*** Dataset extract
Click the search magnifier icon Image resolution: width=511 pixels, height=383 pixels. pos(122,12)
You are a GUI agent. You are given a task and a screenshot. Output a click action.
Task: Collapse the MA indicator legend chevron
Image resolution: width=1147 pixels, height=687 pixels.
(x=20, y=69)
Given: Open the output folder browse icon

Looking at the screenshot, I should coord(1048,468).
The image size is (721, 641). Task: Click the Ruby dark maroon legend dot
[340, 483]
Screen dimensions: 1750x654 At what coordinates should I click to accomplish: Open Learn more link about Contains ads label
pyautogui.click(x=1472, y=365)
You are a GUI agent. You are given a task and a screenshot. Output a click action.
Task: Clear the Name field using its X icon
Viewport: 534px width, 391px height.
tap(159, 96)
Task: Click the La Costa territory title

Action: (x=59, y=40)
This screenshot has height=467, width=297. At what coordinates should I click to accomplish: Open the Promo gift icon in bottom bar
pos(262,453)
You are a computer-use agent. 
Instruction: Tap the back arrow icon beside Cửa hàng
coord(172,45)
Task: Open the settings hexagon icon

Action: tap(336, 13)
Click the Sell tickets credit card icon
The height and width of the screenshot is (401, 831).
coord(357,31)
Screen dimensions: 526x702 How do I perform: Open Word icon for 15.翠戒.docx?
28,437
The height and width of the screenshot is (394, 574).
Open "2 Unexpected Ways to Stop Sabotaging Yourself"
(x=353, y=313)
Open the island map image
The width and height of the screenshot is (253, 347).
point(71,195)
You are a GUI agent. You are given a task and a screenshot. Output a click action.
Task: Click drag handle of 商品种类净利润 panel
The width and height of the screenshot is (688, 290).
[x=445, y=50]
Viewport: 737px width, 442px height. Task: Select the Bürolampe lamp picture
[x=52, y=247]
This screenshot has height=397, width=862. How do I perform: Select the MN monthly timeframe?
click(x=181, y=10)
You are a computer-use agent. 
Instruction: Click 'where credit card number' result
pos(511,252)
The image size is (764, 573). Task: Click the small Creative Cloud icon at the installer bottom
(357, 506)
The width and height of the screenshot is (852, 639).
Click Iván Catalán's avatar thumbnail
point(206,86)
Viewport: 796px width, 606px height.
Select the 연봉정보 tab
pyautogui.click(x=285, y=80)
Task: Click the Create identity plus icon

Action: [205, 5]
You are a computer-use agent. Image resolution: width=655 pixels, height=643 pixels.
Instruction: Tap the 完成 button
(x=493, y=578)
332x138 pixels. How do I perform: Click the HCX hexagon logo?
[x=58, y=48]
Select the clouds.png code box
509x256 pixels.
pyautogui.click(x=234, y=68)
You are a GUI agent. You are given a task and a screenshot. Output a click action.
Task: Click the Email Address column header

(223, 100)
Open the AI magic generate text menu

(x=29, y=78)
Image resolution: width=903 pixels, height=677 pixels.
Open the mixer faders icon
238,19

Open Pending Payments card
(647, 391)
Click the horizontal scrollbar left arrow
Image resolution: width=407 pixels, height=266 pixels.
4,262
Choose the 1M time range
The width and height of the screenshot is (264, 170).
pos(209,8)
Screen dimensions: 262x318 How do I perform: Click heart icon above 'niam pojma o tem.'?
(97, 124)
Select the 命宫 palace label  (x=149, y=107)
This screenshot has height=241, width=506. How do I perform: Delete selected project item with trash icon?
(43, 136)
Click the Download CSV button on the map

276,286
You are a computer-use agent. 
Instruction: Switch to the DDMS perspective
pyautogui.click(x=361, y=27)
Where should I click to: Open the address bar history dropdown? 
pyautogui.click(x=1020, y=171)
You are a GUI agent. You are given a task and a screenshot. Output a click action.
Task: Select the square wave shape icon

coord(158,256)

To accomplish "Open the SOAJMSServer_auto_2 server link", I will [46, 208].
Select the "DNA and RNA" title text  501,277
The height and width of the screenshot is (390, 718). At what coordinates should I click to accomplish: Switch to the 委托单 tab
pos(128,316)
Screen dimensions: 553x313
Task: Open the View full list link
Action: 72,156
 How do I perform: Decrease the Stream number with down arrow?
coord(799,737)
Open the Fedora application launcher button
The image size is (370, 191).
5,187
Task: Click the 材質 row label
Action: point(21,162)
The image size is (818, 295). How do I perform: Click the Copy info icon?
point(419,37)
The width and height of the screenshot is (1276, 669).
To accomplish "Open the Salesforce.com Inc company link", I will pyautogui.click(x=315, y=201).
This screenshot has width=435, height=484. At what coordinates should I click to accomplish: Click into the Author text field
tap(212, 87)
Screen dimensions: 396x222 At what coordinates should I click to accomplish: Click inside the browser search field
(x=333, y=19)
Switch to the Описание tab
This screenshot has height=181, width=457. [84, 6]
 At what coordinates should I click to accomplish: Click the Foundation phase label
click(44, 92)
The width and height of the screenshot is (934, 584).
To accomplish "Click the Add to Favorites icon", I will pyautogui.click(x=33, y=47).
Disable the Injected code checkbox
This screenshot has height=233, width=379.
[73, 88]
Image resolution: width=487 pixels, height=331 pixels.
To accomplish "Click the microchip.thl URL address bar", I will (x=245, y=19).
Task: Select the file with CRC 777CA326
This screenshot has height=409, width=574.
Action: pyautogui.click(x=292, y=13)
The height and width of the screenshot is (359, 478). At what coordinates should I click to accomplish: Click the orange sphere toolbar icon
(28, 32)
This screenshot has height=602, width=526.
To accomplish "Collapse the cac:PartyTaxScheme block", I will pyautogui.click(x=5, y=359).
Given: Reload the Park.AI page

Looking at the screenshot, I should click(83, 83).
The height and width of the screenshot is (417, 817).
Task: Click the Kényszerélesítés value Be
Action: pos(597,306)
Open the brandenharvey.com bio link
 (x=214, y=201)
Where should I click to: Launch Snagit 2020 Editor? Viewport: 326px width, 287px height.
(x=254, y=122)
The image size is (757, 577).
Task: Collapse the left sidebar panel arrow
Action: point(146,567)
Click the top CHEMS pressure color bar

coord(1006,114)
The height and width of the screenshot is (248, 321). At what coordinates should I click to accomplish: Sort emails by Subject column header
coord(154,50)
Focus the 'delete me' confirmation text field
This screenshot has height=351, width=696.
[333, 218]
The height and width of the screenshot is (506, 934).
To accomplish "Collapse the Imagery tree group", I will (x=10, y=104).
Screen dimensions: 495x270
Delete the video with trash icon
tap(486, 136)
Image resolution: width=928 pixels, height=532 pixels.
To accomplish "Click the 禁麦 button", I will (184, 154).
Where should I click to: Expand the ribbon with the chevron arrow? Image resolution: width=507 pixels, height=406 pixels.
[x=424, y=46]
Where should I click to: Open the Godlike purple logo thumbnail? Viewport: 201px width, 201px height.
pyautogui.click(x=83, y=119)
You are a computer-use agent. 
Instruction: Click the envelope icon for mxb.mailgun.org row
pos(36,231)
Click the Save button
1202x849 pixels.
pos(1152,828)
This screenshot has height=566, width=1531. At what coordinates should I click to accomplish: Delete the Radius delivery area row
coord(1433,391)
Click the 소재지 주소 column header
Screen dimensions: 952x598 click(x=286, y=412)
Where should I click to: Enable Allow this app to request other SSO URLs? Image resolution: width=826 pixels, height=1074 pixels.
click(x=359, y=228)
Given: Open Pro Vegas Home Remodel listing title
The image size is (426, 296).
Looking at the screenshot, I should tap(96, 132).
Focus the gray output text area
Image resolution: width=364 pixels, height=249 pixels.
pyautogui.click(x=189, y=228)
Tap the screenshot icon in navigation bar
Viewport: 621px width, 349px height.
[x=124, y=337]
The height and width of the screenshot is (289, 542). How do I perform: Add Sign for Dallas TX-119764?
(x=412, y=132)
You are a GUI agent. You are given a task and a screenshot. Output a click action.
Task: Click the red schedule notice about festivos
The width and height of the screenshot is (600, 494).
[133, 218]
******
## Work required
Among the records above, a stretch begins at the line containing "Task: Clear the Name field using its X icon" and ends at the line containing "Task: Click drag handle of 商品种类净利润 panel". Restate that stretch word for word, and nothing else.

## Output for this task
Task: Clear the Name field using its X icon
Viewport: 534px width, 391px height.
tap(159, 96)
Task: Click the La Costa territory title

Action: (x=59, y=40)
This screenshot has height=467, width=297. At what coordinates should I click to accomplish: Open the Promo gift icon in bottom bar
pos(262,453)
You are a computer-use agent. 
Instruction: Tap the back arrow icon beside Cửa hàng
coord(172,45)
Task: Open the settings hexagon icon

Action: tap(336, 13)
Click the Sell tickets credit card icon
The height and width of the screenshot is (401, 831).
coord(357,31)
Screen dimensions: 526x702 How do I perform: Open Word icon for 15.翠戒.docx?
28,437
The height and width of the screenshot is (394, 574).
Open "2 Unexpected Ways to Stop Sabotaging Yourself"
(x=353, y=313)
Open the island map image
The width and height of the screenshot is (253, 347).
point(71,195)
You are a GUI agent. You are given a task and a screenshot. Output a click action.
Task: Click drag handle of 商品种类净利润 panel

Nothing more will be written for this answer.